** Begin **
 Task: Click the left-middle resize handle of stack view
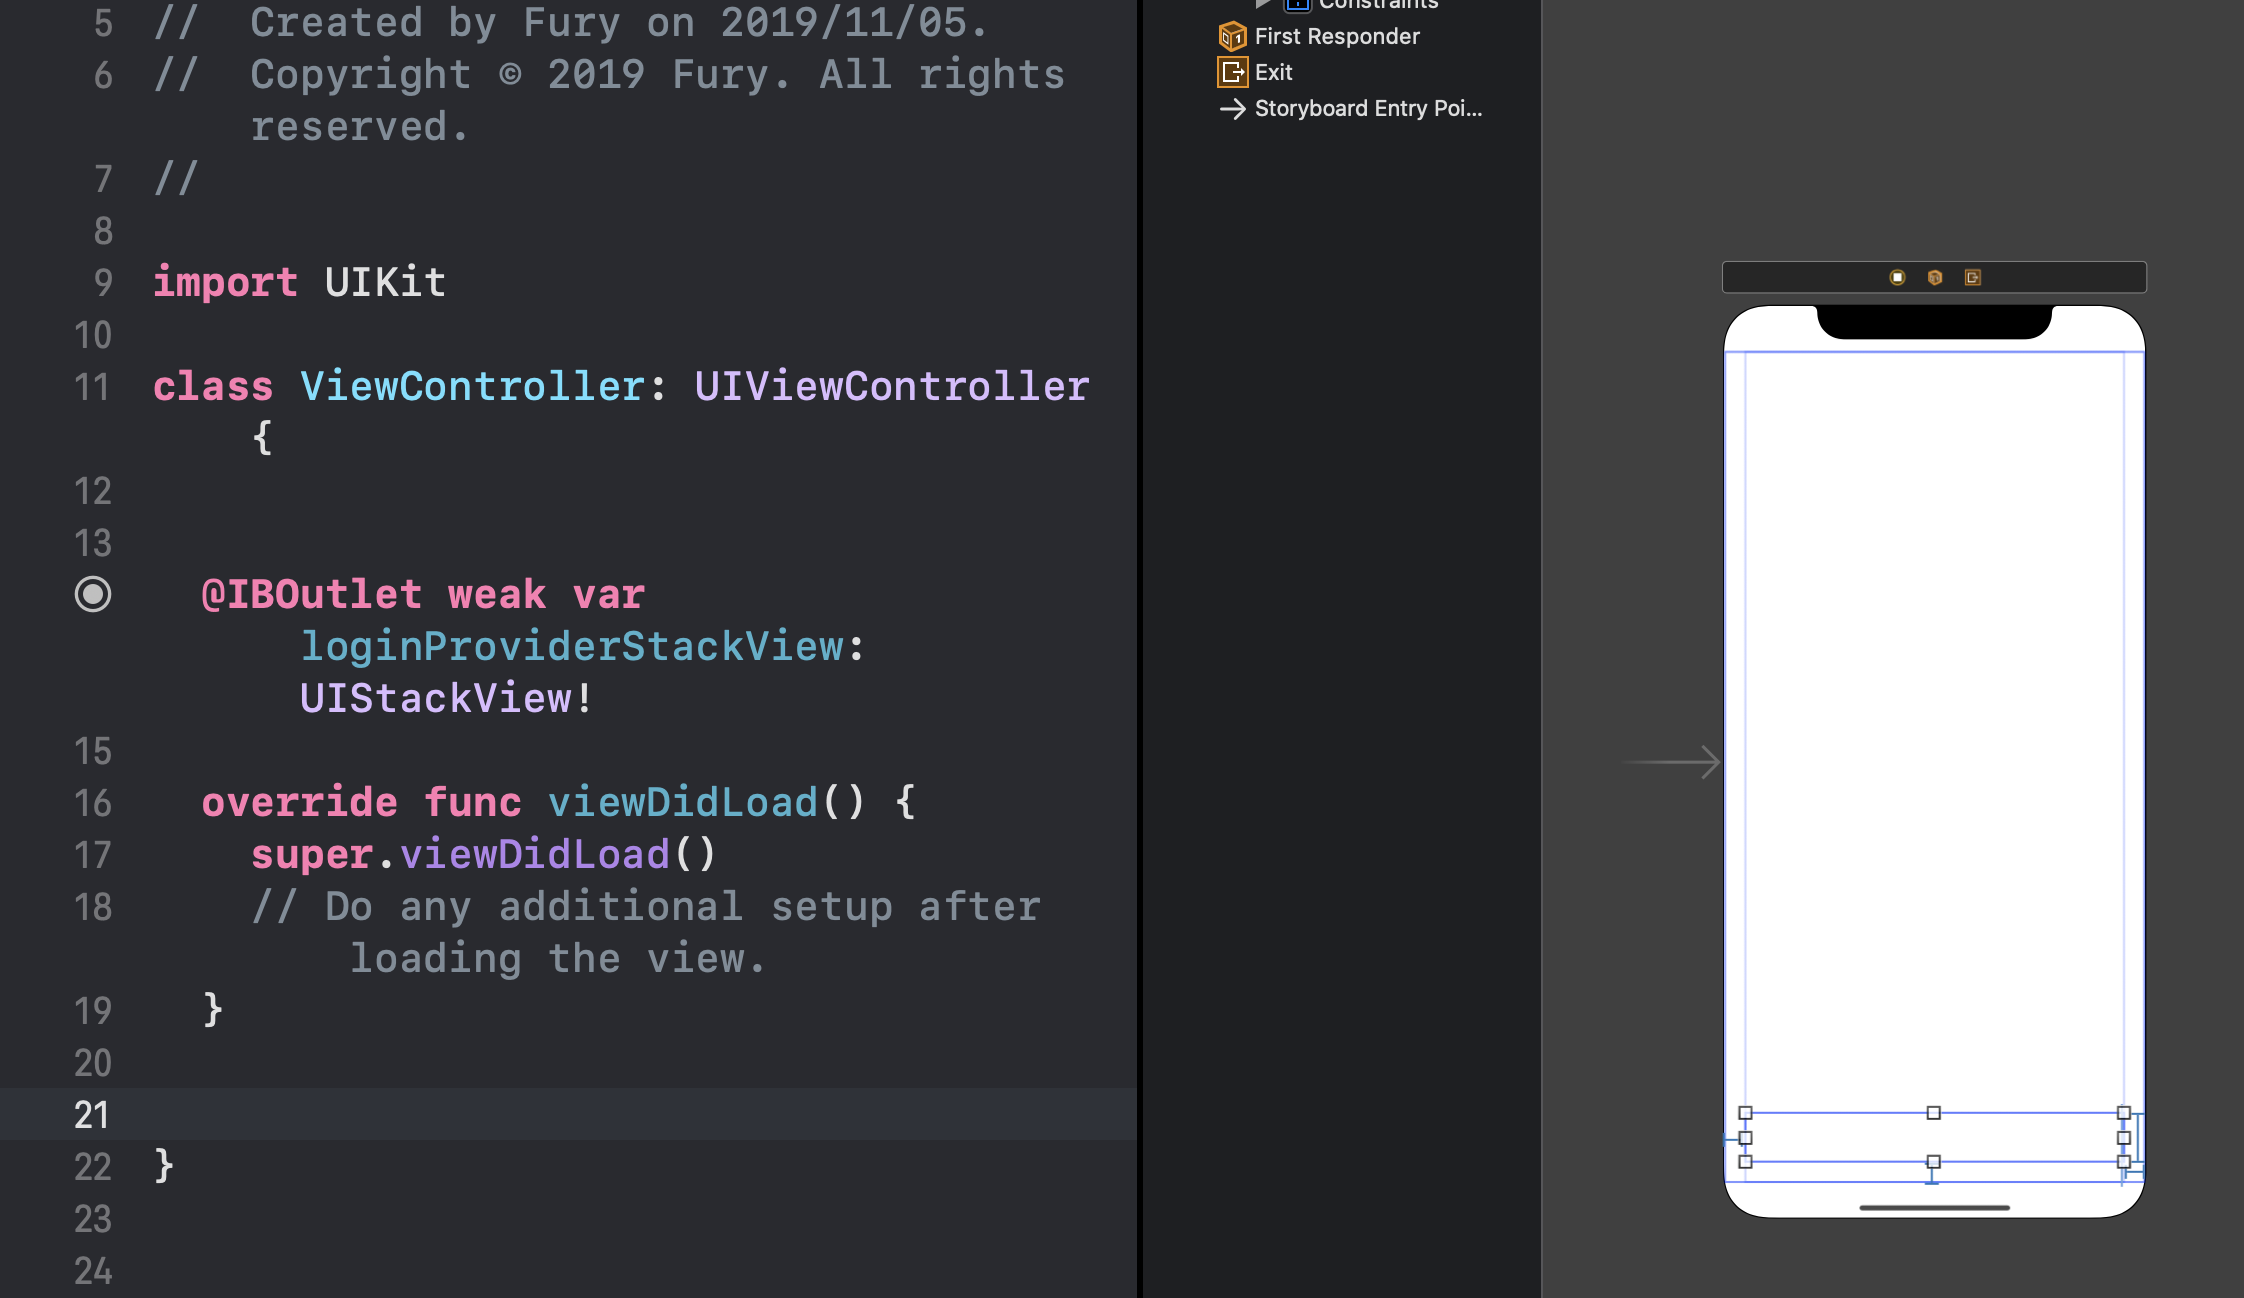point(1745,1138)
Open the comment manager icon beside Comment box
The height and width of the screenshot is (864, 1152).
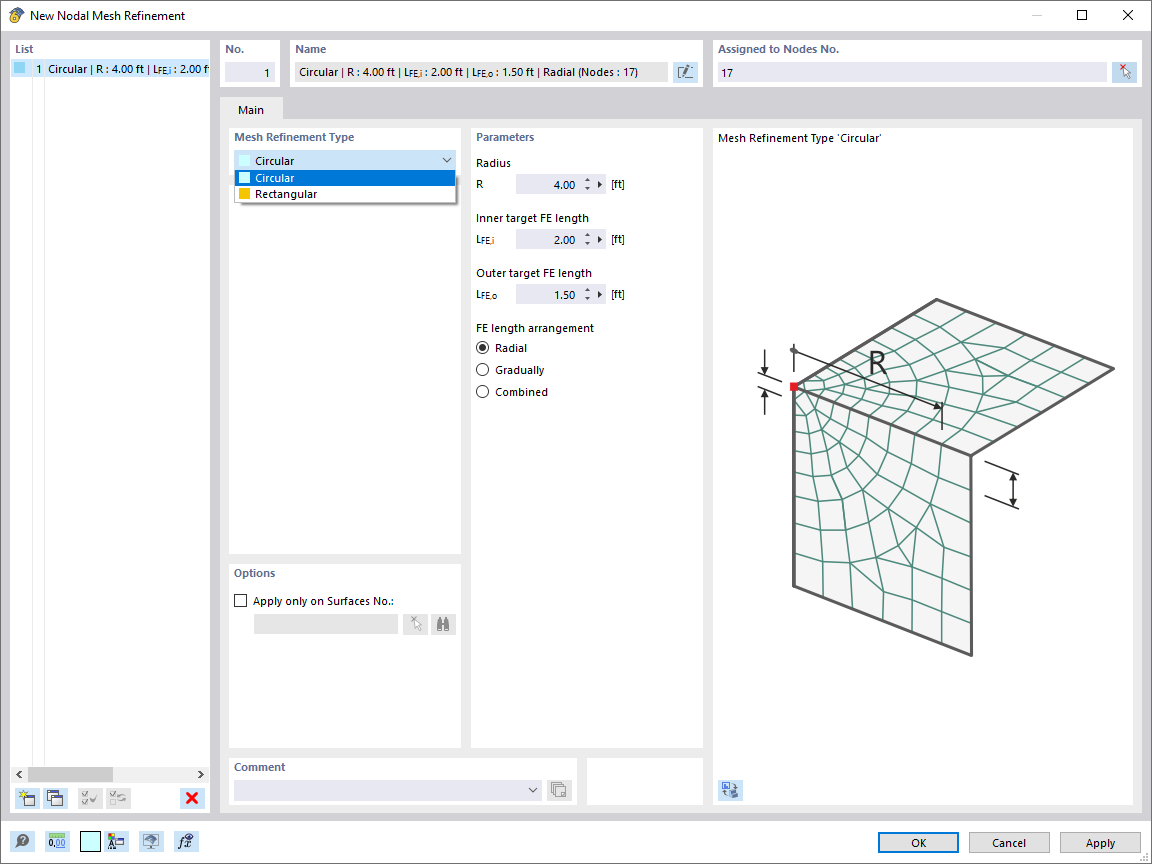pyautogui.click(x=558, y=789)
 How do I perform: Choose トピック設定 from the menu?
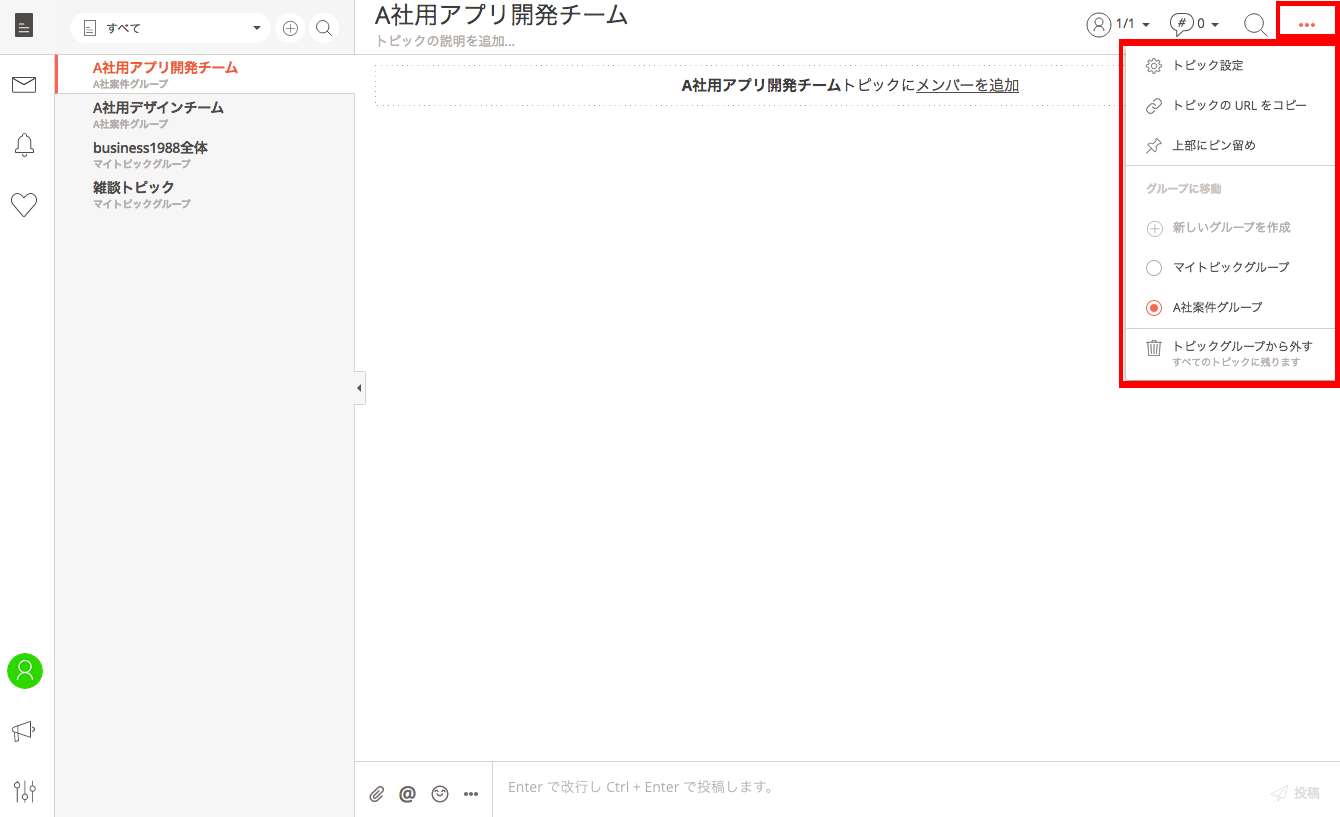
** End **
> _Short exercise_
Count the lines above that contain the word "handle". Reply with the number alone.

> _Output_
1